Mi voltai verso di lui con uno sguardo perplesso.
«Credo che i nostri concetti di “divertente” siano alquanto diversi, Jason». Gli feci notare. «Nel mio non rientra il nascondersi sotto ai seggiolini di una sala piena di gente».
«Dì pure quello che ti fa più comodo», mi scartò velocemente lui con un’alzata di occhi al cielo, «ma io so quel che ho visto; e tu stavi decisamento sorridendo durante tutto il tempo».
Aprii la bocca per controbattere ma non ne uscì nulla. Jason mi aveva colto sul fatto, perché sì, durante tutto il tempo mi ero trovata a sorridere come una deficiente, cercando di trattenere le mie risate.
Serrai le labbra e scostai lo sguardo dal sorriso sbruffone dell’uomo. Maledizione a lui!
«Ci sei?» Mi chiese dopo alcuni minuti di silenzio, avvicinandosi alla mia forma ancora piegata in avanti. Annuii e mi rimisi dritta, finalmente il cuore si era calmato e l’ossigeno circolava liberamente.
«Come nuova». Gli dissi con un sorriso e lui scoppiò a ridere.
«Dovresti fare un po’ più di cardio durante la settimana». Mi prese in giro, mettendomi tra le braccia il mio pupazzo.
Mi sentì diventare rossa per un misto di imbarazzo e di rabbia; avevo anche la bocca aperta per rispondergli ma qualcuno mi batté sul tempo.
«Magari potrebbe farlo con noi». Suggerì una voce non troppo amichevole.
Sentendomi congelare persino nelle ossa ruotai lentamente il capo nella direzione della voce e sentii le ginocchia quasi cedermi: a chiudere l’unica nostra via d’uscita vi era un gruppo di scavezzacollo. Con la coda dell’occhio provai a guardare alle nostre spalle, ma come avevo già notato prima la strada era un vicolo cieco.

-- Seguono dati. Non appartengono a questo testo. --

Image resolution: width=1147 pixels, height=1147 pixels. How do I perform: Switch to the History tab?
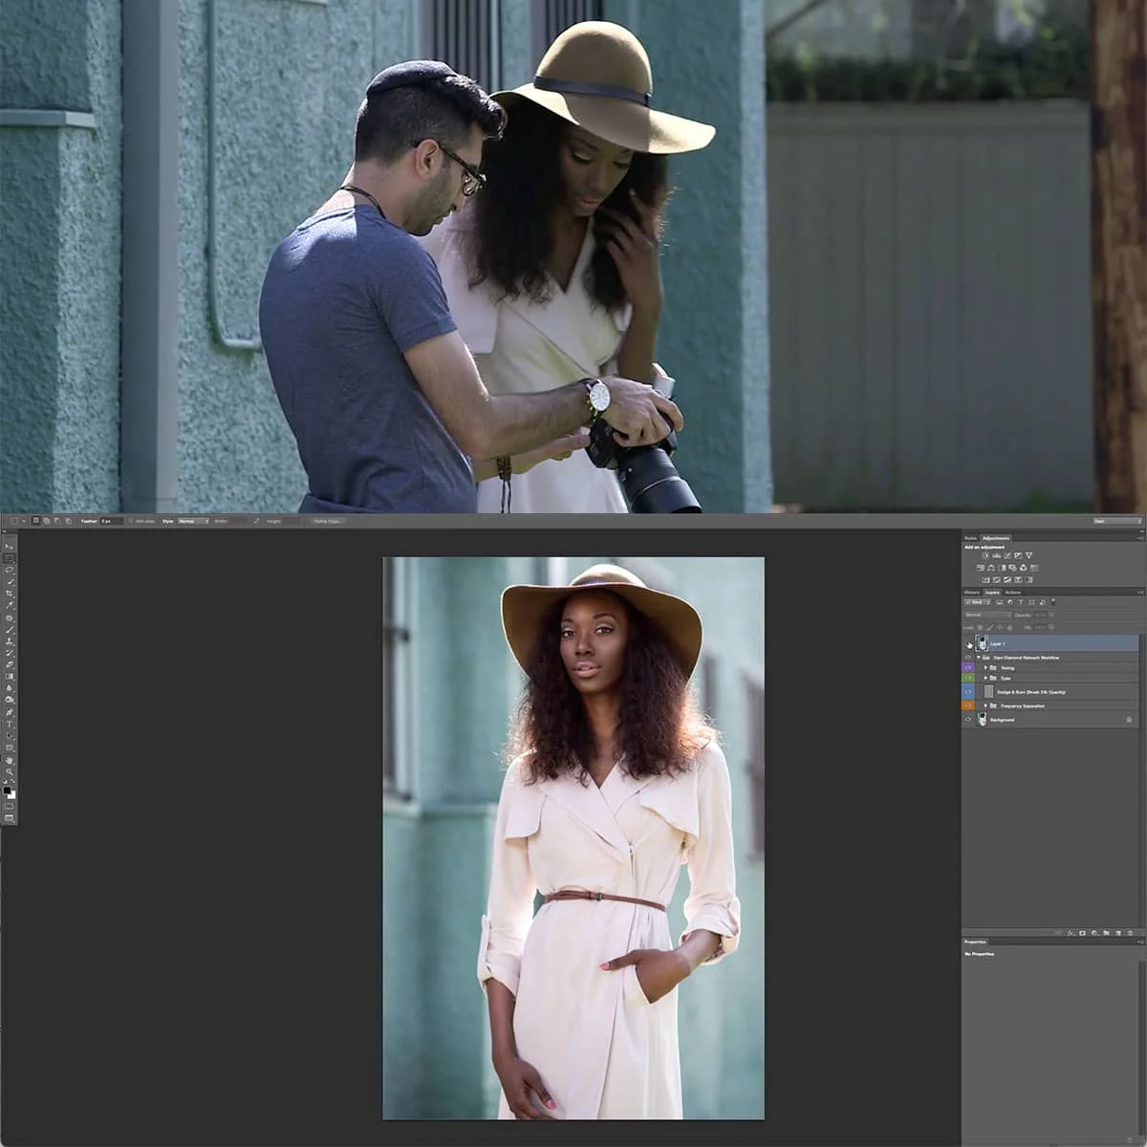click(x=972, y=593)
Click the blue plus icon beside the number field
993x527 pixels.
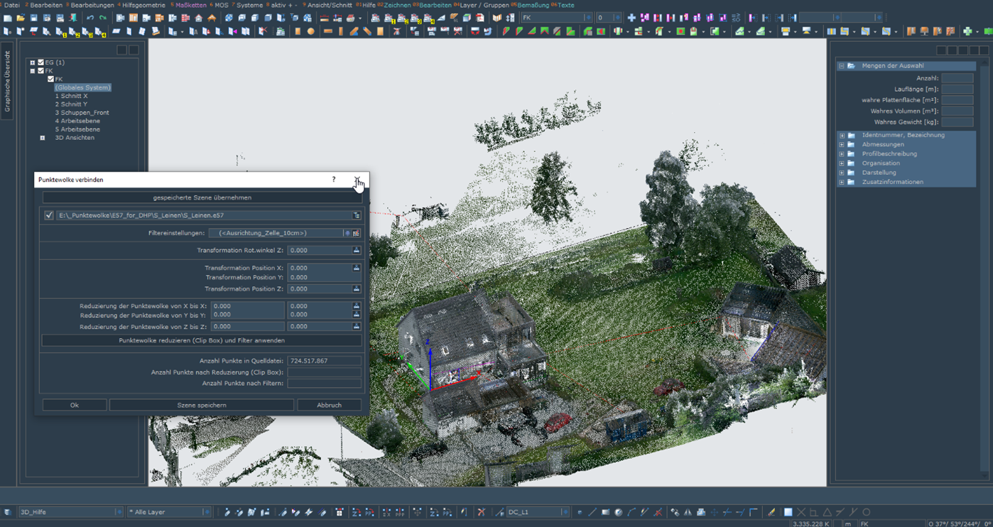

«E chi ha detto che questa signora voglia sprecare il suo tempo con una banda di babbuini?» Gli chiese di rimando Jason, con tono sbruffone.
Sentii i miei occhi sgranarsi così tanto da aver paura che mi cadessero. Ma cosa stava facendo? Era impazzito? Insultare un gruppo di delinquenti? Chissà per chi lavoravano! Eravamo a Gotham dannazione!
«Banda di ba–», ripeté offeso quello che sembrava il capo della banda, «senti demente siamo gli scagnozzi di Joker noi, non pensare di poter insultarci come e quando ti pare!»
Jason fece un passo verso di loro e notai come fece in modo di essere davanti a me, così da coprirmi con il suo corpo.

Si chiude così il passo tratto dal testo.